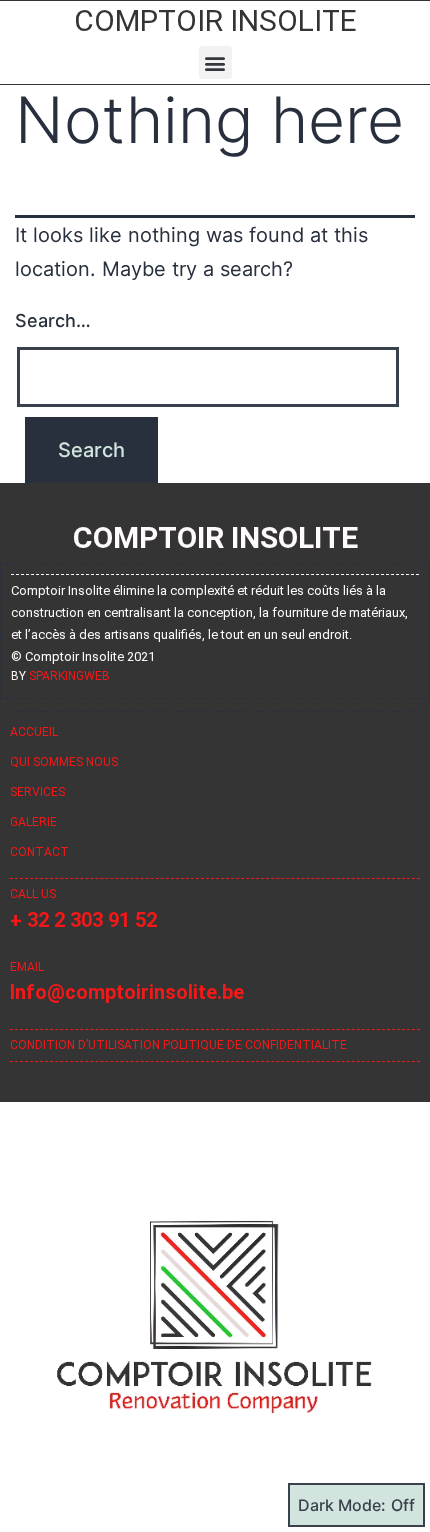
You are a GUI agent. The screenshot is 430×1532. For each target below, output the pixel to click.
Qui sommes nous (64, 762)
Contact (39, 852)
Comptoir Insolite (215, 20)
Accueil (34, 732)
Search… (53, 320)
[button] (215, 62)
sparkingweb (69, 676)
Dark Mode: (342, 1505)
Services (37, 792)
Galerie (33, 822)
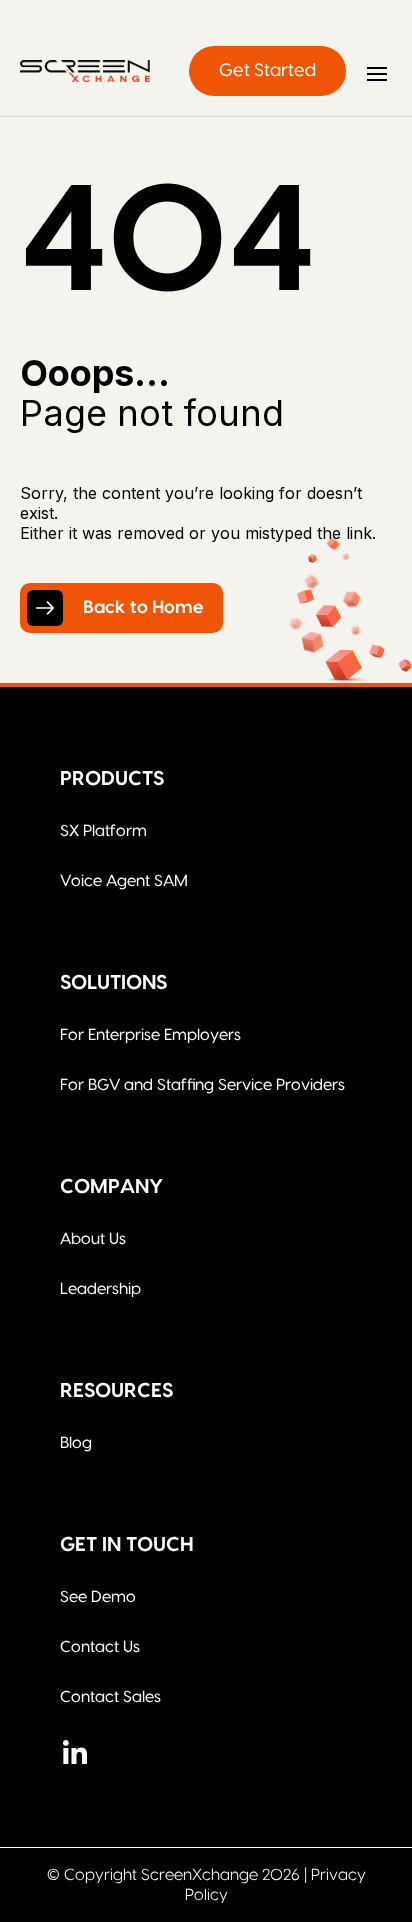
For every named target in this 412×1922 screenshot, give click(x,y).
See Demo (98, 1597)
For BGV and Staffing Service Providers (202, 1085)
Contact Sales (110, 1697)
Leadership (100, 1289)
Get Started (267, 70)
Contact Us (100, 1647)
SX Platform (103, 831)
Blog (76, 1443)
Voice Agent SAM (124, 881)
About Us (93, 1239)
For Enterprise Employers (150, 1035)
_ _ _ _ _ _ _
● **WHAT TO WORK ON**:
Reproduce every one of the lines above word for word, leaving out the pictures.

● **TASK ANSWER**:
You are a GUI agent. The screenshot is 430×1532. For each target below, output the pixel to click.
Qui sommes nous (64, 762)
Contact (39, 852)
Comptoir Insolite (215, 20)
Accueil (34, 732)
Search… (53, 320)
[button] (215, 62)
sparkingweb (69, 676)
Dark Mode: (342, 1505)
Services (37, 792)
Galerie (33, 822)
For every named target in this 412×1922 screenshot, give click(x,y).
See Demo (98, 1597)
For BGV and Staffing Service Providers (202, 1085)
Contact Sales (110, 1697)
Leadership (100, 1289)
Get Started (267, 70)
Contact Us (100, 1647)
SX Platform (103, 831)
Blog (76, 1443)
Voice Agent SAM (124, 881)
About Us (93, 1239)
For Enterprise Employers (150, 1035)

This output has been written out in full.